#### Aim of the exercise:
Copy each line of the data beneath in which the word "baloane" appears.

BEGIN

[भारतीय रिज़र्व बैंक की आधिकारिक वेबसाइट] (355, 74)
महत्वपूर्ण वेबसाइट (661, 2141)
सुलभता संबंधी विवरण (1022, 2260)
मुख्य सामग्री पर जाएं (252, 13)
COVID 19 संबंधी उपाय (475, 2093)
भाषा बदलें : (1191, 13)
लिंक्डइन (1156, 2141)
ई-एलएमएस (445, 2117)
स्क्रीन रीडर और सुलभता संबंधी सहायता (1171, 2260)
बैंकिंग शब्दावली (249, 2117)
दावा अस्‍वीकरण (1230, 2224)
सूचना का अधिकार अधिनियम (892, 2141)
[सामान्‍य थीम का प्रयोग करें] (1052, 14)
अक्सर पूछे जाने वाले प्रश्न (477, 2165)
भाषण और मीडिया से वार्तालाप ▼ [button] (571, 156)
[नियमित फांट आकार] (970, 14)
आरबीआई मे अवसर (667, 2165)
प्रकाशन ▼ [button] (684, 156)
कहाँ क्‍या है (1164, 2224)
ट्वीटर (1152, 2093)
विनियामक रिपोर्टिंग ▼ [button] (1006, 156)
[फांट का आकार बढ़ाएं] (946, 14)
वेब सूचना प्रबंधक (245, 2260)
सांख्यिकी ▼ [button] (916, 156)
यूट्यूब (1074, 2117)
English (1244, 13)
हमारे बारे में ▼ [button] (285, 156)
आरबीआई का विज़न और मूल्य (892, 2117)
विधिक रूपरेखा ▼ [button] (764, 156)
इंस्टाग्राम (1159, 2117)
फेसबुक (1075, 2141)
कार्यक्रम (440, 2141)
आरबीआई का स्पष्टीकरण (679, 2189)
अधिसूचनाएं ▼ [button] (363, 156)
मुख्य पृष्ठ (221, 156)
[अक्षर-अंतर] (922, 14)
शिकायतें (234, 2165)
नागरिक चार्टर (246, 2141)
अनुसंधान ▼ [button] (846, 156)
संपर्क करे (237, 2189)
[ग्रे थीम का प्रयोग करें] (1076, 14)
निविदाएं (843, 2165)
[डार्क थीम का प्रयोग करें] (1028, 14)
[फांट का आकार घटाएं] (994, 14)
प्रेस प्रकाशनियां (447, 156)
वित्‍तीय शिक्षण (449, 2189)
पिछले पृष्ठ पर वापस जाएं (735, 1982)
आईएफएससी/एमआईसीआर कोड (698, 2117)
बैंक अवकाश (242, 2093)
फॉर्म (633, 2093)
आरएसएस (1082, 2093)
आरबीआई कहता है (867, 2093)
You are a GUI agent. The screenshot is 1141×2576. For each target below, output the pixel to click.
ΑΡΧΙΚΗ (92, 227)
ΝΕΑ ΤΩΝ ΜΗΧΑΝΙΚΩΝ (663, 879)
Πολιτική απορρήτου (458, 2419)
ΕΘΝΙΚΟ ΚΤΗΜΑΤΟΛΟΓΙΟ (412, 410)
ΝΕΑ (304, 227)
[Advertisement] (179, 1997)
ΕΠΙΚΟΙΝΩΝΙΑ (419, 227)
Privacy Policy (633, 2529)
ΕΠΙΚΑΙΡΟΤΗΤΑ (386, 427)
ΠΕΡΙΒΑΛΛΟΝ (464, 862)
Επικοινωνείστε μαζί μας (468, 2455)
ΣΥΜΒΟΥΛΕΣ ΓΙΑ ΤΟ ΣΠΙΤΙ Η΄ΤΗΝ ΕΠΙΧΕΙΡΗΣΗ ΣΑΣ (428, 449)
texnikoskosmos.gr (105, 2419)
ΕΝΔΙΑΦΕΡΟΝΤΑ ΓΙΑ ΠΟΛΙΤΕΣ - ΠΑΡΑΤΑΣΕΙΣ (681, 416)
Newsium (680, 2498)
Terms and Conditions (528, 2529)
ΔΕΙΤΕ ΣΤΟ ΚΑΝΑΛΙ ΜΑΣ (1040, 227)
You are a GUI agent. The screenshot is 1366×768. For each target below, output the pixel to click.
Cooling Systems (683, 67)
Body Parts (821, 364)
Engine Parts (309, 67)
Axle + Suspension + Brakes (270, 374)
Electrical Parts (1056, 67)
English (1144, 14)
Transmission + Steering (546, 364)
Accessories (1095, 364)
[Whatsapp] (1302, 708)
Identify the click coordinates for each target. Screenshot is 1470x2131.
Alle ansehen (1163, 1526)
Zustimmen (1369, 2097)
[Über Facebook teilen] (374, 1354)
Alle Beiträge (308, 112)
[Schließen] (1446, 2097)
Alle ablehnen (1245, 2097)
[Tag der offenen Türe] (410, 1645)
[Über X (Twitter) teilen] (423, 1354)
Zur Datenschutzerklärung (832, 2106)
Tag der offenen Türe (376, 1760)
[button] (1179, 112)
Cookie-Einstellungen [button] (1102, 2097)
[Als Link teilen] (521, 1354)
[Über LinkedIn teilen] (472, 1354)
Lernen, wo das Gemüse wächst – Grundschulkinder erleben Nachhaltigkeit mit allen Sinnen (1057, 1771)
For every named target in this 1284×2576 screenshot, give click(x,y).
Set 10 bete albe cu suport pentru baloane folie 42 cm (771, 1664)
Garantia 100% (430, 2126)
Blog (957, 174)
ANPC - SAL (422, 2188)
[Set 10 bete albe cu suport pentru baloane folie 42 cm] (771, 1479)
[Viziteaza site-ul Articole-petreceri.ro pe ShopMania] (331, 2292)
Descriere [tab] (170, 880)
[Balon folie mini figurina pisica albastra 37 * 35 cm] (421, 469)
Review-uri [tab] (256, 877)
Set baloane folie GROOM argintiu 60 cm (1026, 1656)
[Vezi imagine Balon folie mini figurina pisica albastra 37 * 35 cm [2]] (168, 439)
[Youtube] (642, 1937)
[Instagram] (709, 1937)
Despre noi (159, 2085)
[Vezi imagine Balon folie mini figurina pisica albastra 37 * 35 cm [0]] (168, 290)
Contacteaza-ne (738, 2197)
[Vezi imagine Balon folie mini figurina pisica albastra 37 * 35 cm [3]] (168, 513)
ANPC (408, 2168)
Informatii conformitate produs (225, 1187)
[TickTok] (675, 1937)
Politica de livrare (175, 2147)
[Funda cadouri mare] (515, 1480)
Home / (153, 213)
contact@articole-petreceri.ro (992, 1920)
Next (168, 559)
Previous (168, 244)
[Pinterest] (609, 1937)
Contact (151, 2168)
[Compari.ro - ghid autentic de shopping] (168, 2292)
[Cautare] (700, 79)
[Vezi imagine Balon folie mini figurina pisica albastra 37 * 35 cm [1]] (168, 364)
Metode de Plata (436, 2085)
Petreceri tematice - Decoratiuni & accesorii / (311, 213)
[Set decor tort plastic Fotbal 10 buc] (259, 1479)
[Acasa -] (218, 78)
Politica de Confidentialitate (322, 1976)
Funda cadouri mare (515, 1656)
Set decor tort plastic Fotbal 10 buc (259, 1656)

END

#### Answer space:
Set 10 bete albe cu suport pentru baloane folie 42 cm (771, 1664)
[Set 10 bete albe cu suport pentru baloane folie 42 cm] (771, 1479)
Set baloane folie GROOM argintiu 60 cm (1026, 1656)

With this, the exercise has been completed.